» **WHAT THE EXERCISE ASKS**: Rewrite the lines in the material from the one containing "Where should I click to: Select" through the one containing "(x=107, y=160)", replacing "image size" with "screenshot size" and leaving everything else as it is.

============

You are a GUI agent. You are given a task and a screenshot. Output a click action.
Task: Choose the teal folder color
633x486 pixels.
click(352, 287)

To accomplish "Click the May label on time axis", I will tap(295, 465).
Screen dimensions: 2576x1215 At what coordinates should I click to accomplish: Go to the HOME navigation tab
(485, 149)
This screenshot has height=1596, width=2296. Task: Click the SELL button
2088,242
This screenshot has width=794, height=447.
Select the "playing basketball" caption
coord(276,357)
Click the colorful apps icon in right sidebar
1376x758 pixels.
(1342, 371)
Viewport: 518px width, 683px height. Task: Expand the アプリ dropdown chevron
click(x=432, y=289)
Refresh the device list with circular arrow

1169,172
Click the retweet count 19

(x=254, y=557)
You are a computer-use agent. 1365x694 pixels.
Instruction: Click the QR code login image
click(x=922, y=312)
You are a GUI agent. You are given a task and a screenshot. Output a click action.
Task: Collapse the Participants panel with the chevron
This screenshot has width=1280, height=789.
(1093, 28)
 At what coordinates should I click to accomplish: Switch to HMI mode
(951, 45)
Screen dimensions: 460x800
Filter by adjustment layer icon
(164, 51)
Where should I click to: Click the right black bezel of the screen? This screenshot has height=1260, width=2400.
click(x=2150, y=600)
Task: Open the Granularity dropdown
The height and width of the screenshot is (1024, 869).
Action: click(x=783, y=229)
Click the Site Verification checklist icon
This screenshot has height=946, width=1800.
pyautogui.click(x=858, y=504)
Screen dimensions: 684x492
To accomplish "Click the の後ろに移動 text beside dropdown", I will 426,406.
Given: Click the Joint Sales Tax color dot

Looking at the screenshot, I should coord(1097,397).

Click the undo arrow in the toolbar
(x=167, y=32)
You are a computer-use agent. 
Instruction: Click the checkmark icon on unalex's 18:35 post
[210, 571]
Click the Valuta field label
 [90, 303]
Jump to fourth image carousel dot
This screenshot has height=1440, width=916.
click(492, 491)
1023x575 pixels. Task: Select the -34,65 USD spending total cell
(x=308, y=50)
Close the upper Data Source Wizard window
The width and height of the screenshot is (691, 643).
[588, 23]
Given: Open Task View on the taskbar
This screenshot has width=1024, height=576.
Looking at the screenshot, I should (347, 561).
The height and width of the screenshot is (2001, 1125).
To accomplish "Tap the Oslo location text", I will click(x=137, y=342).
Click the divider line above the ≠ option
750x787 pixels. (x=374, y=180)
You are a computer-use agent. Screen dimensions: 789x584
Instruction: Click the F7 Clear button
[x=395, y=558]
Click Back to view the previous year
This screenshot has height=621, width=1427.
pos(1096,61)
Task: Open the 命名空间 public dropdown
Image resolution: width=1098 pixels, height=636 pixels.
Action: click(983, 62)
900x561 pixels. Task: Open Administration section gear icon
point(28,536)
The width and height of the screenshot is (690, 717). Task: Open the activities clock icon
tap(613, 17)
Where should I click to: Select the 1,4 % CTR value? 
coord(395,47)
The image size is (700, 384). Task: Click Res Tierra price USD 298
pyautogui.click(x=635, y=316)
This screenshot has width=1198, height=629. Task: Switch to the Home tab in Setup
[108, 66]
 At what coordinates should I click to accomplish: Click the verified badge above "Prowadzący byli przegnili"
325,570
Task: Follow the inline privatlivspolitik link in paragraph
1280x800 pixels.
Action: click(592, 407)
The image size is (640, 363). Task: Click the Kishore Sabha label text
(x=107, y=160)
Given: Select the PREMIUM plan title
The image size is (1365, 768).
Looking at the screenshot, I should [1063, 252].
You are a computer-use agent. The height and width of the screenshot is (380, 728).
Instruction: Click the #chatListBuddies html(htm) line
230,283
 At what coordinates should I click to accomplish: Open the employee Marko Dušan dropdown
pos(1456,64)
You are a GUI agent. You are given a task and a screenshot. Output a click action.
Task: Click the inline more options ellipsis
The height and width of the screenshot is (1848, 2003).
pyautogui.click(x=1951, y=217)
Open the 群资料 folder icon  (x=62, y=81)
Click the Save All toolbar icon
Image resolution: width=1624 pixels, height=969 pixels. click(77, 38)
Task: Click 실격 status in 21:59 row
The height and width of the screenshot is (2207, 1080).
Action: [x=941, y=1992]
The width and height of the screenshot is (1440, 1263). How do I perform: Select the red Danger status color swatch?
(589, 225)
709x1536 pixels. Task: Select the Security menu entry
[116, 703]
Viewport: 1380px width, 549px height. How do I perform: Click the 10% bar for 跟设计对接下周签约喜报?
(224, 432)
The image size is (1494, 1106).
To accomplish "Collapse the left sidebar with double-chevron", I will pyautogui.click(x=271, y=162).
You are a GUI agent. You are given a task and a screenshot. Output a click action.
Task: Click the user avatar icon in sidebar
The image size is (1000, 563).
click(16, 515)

============

» **RESPONSE TO THIS TASK**:
Where should I click to: Select the 1,4 % CTR value? 
coord(395,47)
The screenshot size is (700, 384). Task: Click Res Tierra price USD 298
pyautogui.click(x=635, y=316)
This screenshot has width=1198, height=629. Task: Switch to the Home tab in Setup
[108, 66]
 At what coordinates should I click to accomplish: Click the verified badge above "Prowadzący byli przegnili"
325,570
Task: Follow the inline privatlivspolitik link in paragraph
1280x800 pixels.
Action: click(592, 407)
The screenshot size is (640, 363). Task: Click the Kishore Sabha label text
(x=107, y=160)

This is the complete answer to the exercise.